In Brazil, the government acknowledges that there is a large problem with how people obtain and lay claim to land in the country. It has been a largely informal system that results in many unplanned settlements that strain the economic, environmental, and social capabilities of areas. It is a multi-tiered problem that often hits the socially vulnerable with the most force, as they are sometimes sold land under false pretenses, believing that the sale is legitimate and will result in outright ownership. In reality, it is often a ruse to make a quick profit. Or, marginalized populations will migrate to these growing urban centers to find work, but find no housing options that they can afford. They are then forced to make a home in informal, often dangerous settlements with no real hope of ownership of their own space.

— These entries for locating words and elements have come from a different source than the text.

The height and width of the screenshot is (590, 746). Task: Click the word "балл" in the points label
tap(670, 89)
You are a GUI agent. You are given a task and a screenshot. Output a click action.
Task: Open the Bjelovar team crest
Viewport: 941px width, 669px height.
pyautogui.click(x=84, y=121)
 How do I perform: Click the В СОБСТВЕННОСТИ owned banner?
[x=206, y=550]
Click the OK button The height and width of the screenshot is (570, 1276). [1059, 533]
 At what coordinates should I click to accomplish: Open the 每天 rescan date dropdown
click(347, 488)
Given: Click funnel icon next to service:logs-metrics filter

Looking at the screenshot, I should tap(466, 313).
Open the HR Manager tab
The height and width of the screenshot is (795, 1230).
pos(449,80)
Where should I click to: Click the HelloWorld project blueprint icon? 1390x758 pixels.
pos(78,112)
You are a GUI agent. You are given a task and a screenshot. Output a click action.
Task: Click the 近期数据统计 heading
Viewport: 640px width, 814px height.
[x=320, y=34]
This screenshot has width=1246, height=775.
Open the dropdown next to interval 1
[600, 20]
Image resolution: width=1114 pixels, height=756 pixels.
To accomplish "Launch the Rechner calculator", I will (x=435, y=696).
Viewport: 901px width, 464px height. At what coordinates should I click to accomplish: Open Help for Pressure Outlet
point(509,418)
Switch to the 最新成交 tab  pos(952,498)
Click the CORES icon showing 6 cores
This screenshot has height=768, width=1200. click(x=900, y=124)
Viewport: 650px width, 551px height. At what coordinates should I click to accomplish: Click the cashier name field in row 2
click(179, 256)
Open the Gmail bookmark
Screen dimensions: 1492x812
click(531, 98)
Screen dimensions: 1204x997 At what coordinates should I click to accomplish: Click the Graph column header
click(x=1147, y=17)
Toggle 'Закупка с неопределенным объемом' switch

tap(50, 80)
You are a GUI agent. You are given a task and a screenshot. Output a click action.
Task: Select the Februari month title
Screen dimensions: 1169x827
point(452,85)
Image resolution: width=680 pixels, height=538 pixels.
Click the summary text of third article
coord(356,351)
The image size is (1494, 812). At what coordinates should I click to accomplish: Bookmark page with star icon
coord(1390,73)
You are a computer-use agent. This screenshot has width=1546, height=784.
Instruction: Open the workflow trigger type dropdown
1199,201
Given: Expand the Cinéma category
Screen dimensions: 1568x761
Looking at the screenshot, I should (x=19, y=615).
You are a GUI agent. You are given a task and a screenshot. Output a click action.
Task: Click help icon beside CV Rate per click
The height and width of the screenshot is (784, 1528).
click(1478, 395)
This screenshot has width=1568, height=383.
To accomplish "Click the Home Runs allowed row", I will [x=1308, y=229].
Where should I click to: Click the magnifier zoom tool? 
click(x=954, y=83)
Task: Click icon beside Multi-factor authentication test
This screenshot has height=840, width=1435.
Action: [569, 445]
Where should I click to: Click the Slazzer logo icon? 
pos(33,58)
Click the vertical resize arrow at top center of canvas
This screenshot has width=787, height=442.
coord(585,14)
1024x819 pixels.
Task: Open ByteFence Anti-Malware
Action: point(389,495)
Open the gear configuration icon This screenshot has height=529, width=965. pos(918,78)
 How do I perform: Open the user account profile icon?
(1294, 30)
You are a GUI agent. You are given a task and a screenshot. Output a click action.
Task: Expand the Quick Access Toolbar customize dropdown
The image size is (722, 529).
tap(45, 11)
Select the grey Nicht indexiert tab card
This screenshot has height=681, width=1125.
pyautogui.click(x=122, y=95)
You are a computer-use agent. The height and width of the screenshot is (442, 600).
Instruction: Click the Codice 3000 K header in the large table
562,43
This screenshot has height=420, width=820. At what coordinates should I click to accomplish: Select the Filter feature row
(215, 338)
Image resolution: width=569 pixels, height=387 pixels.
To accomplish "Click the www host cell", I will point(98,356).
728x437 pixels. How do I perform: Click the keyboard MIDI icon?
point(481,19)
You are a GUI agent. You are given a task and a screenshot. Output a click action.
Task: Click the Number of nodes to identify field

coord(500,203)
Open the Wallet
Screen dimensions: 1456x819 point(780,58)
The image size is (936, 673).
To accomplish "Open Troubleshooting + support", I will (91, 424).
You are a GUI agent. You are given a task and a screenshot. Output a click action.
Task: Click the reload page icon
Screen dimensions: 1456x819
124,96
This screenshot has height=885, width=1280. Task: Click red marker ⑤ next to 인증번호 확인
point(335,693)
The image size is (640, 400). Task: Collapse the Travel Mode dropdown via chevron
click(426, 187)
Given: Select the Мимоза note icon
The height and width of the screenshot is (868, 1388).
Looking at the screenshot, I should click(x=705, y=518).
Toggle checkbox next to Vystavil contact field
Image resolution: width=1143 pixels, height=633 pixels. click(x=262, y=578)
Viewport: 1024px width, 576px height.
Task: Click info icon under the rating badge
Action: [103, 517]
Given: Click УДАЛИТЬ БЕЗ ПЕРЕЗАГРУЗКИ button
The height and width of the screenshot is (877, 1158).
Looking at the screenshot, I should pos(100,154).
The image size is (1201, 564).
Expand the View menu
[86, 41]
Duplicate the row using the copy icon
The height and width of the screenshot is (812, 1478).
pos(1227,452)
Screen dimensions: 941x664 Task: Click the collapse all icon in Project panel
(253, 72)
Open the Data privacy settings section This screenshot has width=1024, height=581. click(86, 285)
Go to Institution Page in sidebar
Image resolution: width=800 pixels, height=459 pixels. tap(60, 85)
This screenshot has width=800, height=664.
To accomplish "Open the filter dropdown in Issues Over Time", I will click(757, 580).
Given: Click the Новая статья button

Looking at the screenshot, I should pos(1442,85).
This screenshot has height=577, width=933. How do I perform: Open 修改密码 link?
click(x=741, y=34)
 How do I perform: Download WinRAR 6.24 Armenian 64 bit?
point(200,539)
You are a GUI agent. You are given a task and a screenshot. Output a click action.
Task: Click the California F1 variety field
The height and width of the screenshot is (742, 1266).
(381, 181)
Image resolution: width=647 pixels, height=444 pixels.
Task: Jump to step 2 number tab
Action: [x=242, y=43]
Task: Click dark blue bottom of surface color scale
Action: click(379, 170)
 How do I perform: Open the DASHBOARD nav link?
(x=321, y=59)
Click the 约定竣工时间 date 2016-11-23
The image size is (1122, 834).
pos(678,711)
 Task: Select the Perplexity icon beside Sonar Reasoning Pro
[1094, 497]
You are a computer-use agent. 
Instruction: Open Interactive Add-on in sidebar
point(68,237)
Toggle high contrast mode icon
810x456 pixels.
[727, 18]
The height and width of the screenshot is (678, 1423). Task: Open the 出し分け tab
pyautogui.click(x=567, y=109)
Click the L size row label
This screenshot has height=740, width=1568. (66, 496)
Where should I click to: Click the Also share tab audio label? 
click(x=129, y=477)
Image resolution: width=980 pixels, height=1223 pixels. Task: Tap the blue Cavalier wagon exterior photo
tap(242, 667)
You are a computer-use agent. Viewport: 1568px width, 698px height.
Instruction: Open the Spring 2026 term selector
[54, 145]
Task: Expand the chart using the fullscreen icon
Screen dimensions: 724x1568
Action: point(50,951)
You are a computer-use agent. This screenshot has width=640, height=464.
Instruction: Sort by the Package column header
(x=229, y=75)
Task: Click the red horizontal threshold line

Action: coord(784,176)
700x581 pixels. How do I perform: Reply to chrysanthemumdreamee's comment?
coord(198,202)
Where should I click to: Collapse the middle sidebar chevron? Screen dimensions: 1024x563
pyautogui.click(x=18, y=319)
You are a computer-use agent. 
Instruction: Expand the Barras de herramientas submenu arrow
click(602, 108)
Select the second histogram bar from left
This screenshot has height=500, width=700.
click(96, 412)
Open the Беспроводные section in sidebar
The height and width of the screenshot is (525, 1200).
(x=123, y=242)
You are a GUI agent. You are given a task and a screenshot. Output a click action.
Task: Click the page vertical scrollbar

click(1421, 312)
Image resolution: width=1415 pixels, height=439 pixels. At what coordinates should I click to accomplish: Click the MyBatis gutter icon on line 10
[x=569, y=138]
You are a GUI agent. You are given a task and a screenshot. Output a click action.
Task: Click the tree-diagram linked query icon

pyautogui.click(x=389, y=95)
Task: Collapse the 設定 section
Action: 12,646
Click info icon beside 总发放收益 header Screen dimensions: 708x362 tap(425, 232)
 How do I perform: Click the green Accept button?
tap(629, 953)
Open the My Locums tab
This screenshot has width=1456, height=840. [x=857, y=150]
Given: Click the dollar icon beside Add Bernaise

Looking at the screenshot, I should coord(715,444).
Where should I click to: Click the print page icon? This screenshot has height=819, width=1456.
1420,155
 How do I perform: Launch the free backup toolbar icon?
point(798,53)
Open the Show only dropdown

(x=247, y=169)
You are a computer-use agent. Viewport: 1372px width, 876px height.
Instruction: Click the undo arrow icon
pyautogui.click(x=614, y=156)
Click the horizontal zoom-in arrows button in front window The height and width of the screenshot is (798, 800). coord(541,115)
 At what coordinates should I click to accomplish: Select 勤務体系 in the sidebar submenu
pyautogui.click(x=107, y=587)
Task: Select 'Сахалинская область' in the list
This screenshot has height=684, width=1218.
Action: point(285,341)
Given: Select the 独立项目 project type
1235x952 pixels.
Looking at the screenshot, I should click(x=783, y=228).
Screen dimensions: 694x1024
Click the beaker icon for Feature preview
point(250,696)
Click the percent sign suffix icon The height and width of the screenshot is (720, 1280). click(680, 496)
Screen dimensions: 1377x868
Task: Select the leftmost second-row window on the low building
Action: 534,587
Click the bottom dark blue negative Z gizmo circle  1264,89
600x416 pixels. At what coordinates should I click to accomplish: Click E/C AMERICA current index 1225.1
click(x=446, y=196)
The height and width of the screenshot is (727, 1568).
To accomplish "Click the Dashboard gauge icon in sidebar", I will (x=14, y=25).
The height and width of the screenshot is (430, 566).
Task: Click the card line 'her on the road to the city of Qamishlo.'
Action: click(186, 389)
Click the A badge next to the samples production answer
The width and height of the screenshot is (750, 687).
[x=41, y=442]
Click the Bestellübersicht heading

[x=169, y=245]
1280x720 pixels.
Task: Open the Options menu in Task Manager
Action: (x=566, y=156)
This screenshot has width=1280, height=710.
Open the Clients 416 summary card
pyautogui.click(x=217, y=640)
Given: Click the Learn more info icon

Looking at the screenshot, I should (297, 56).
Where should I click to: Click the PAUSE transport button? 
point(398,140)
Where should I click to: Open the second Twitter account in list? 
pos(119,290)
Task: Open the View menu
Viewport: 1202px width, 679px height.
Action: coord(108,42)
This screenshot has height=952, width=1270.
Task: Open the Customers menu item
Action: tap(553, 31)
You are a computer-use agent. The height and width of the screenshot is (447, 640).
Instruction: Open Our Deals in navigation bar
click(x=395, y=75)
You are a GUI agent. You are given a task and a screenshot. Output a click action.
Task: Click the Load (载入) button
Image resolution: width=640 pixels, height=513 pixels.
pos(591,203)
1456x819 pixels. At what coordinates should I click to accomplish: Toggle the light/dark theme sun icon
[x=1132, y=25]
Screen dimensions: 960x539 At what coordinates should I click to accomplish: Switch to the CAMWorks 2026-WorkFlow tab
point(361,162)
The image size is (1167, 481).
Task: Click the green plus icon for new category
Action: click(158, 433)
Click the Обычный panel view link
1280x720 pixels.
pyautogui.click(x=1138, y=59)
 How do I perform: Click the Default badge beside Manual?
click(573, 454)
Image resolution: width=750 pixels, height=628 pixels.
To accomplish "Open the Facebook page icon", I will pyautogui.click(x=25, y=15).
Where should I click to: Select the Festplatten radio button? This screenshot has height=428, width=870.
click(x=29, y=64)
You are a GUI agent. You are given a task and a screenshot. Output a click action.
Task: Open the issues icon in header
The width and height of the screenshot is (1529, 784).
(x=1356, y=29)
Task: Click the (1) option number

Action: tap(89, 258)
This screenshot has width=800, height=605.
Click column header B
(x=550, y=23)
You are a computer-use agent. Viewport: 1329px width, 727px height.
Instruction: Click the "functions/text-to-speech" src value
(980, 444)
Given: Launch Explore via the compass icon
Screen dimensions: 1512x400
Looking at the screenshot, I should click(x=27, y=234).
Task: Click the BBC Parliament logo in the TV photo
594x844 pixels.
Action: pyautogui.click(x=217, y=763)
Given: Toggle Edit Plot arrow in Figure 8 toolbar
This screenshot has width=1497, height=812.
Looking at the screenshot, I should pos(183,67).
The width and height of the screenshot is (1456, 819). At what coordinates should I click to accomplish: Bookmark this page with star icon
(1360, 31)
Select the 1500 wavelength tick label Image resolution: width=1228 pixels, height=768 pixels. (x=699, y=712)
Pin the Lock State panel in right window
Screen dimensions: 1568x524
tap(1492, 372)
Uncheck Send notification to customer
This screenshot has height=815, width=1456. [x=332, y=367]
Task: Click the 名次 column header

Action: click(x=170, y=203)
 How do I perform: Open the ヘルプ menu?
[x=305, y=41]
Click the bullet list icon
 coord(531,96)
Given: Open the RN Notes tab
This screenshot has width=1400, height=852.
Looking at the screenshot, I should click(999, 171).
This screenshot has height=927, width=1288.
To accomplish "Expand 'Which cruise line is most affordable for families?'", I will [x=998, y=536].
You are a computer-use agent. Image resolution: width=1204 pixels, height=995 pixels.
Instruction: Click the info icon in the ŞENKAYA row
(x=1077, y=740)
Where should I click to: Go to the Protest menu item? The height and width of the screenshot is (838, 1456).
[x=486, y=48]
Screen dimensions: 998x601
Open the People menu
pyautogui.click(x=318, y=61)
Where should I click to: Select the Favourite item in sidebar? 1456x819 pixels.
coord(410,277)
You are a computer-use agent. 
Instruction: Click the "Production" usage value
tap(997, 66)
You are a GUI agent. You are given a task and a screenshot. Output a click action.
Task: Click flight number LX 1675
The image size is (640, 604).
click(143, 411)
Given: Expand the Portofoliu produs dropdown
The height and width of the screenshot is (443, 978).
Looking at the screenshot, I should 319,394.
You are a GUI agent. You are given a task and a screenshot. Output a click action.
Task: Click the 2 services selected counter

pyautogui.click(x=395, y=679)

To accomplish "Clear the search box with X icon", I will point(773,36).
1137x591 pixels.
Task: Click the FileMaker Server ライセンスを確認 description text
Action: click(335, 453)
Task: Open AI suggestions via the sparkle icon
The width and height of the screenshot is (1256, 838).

In the municipality of Canoas, UniRitter, together with city hall, has been working to rectify these complex problems through a legal and social approach. The project is led by Cibele Gralha Mateus, a professor of law at the institution. Each semester, 12 UniRitter students work five days a week at the city hall of Canoas. They identify cases in the municipality where land regularization can occur, spending time in the community with those who live on land informally, in order to gain official land ownership documentation for families when possible.
Gaining official ownership of a piece of land can transform the life of a family. Families are often forced to squat on pieces of land that sit in dangerous environmental situations, prone to flooding and unsanitary conditions. The title to a piece of land all their own in a safe area can make all the difference in the livelihood of that family. Mateus knows that seeing the effect of legal advocacy and action in a real-life situation is key to her students’ education.
“There is a huge difference for students who take part in the project,” Mateus said. “They learn the theory in class, but in the field, they see how it can change someone’s life.” The project at UniRitter is doing just that, and since 2012, the team has legalized more than 5,000 pieces of land, benefitting over 23,000 people in Canoas. Mateus is a ready advisor to her students, as she has studied and taught land governance issues for much of her legal career.
The program has become a model in the country for this type of work, and many other institutions and municipalities have inquired about how UniRitter has worked in partnership with the community on these regularizations. Through their daily progress in helping the most socially vulnerable in their community, UniRitter and their students are giving Brazilian families a new lease on life through land ownership.